Don Quichotte resta quatre jours parfaitement traité dans la maison de Don Diégo. Au bout de ce temps, il lui demanda la permission de partir. « Je vous suis très-obligé, lui dit-il, du bon accueil que j’ai reçu dans votre maison ; mais comme il sied mal aux chevaliers errants de donner beaucoup d’heures à l’oisiveté et à la mollesse, je veux aller remplir le devoir de ma profession, en cherchant les aventures, dont j’ai connaissance que cette terre abonde. J’espère ainsi passer le temps, en attendant l’époque des joutes de Saragosse, qui sont l’objet direct de mon voyage.

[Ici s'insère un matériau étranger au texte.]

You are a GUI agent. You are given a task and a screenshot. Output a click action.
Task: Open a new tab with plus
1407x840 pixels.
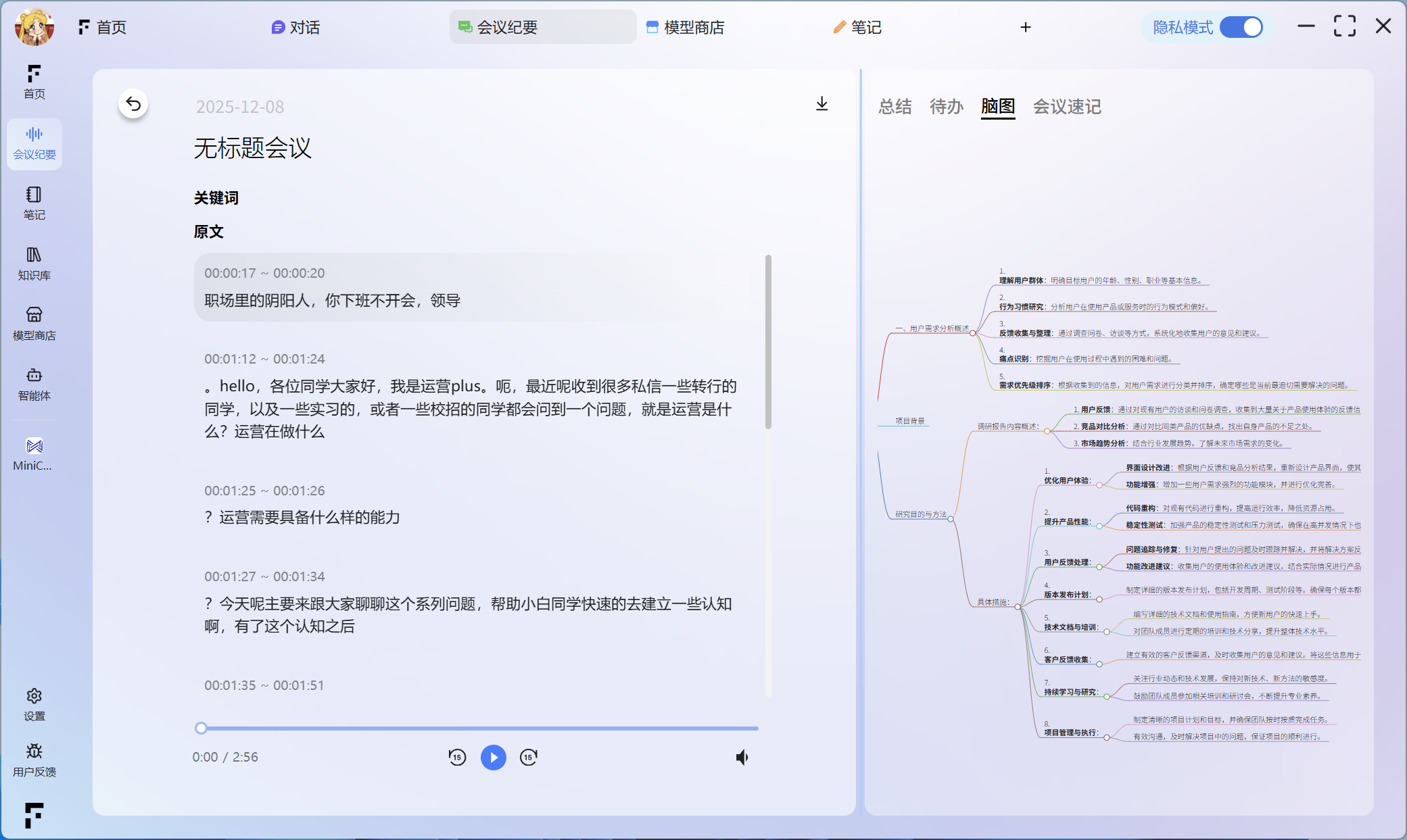click(1025, 27)
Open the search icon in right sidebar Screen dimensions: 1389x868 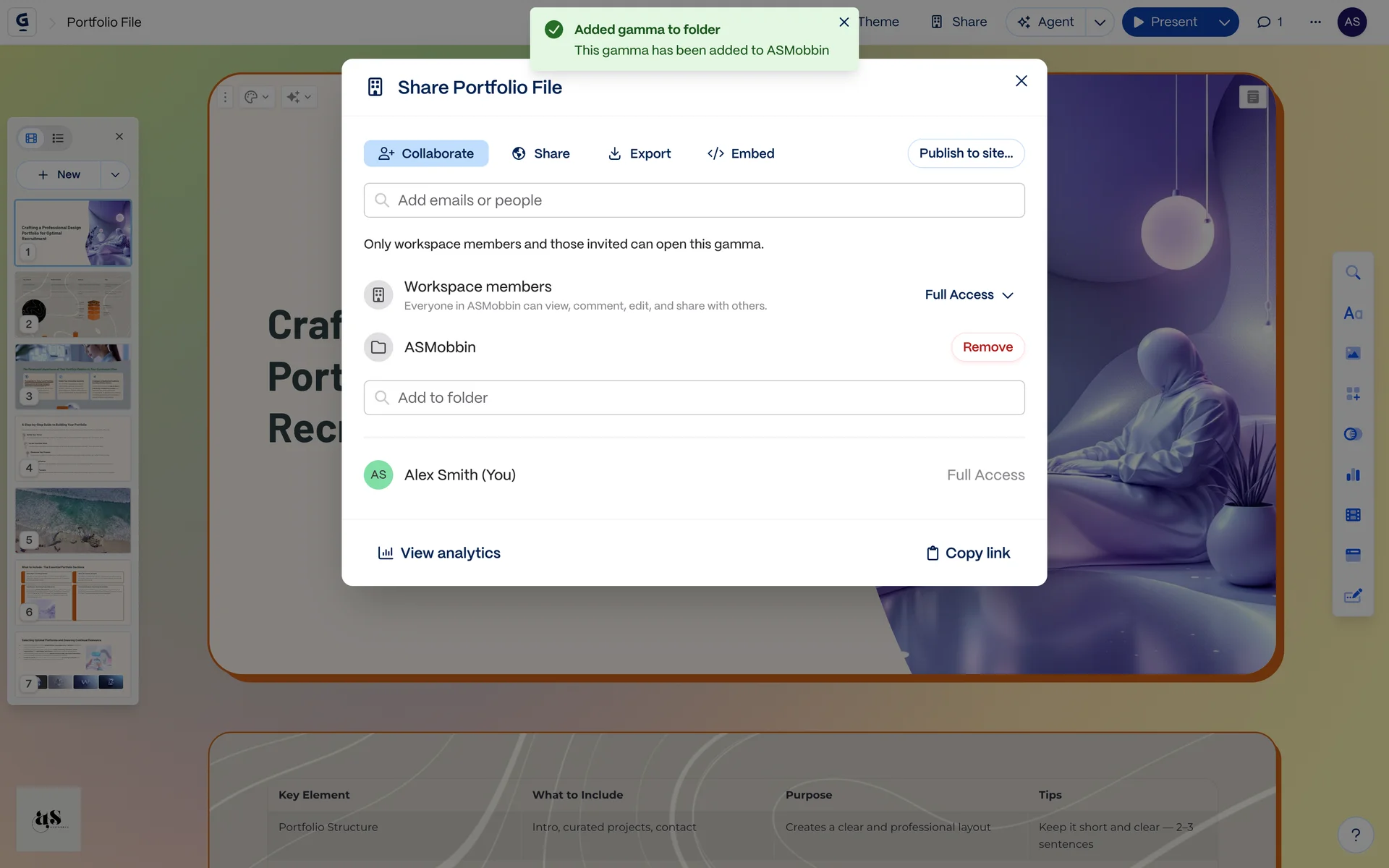1352,273
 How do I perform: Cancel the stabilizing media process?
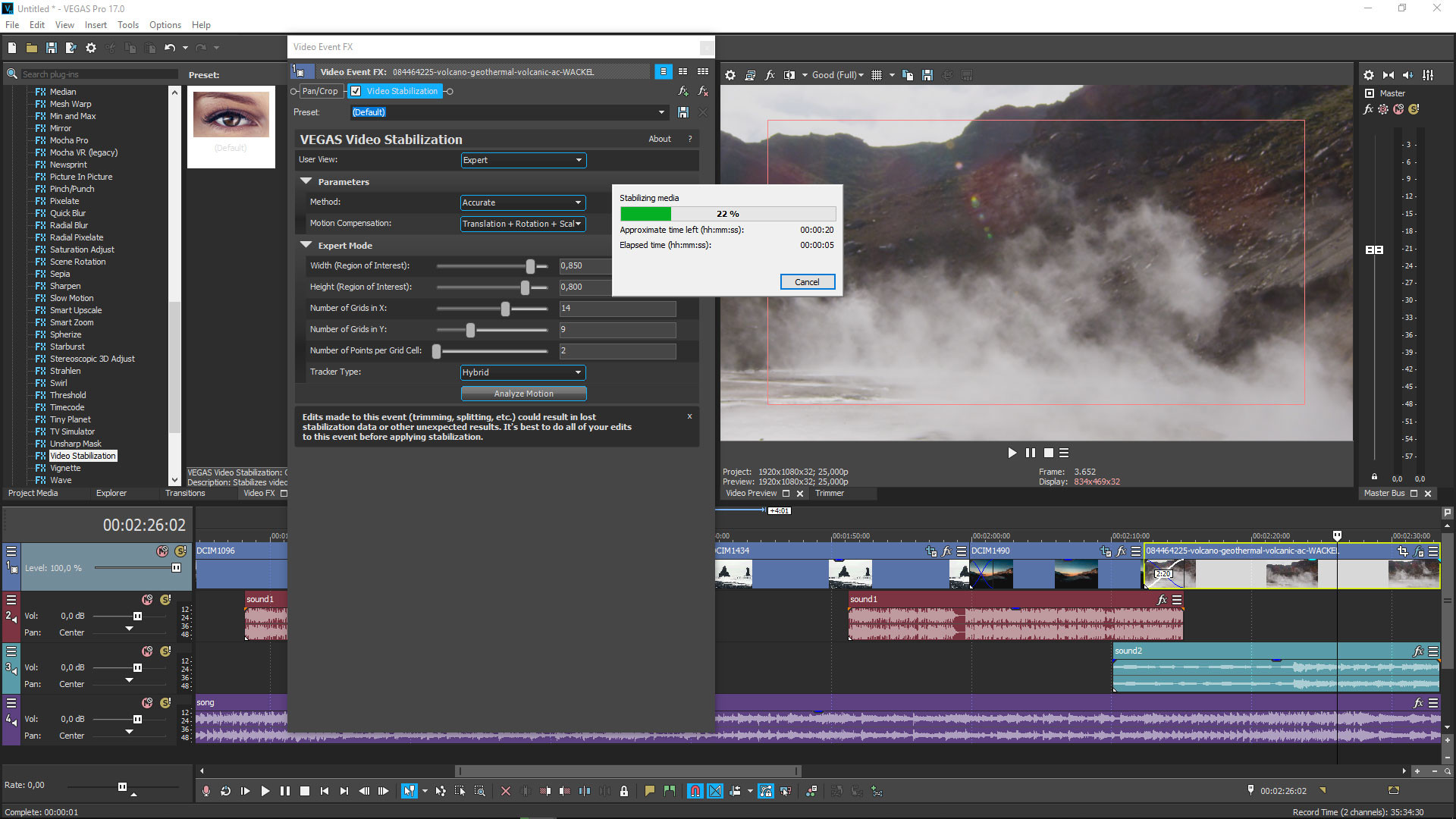tap(807, 281)
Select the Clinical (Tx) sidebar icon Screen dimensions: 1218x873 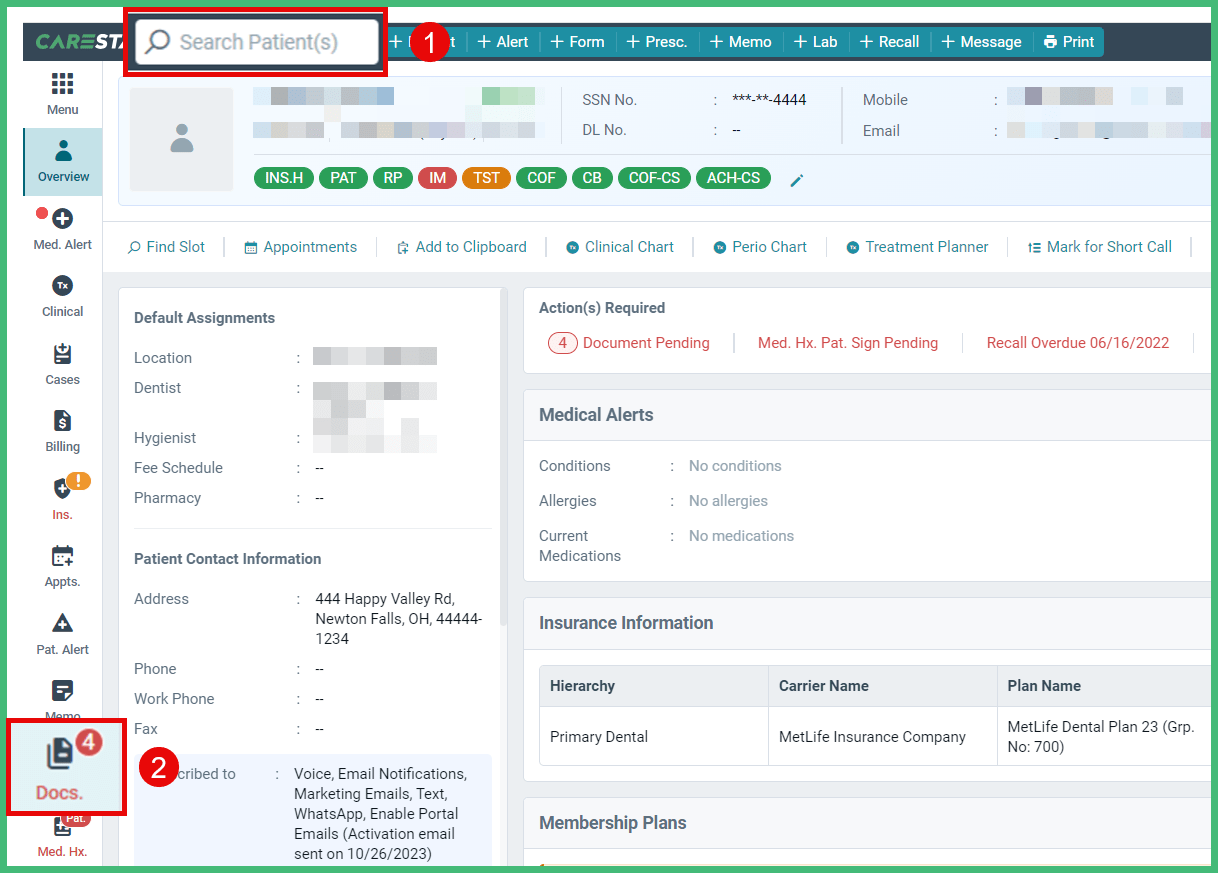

Mais je veux d’abord pénétrer dans la caverne de Montésinos, de laquelle on conte tant et de si grandes merveilles dans ces environs ; je chercherai en même temps à découvrir l’origine et les véritables sources des sept lacs appelés vulgairement lagunes de Ruidera. » Don Diégo et son fils louèrent hautement sa noble résolution, et l’engagèrent à prendre de leur maison et de leur bien tout ce qui lui ferait plaisir, s’offrant à lui rendre service avec toute la bonne volonté possible, obligés qu’ils y étaient par le mérite de sa personne et l’honorable profession qu’il exerçait.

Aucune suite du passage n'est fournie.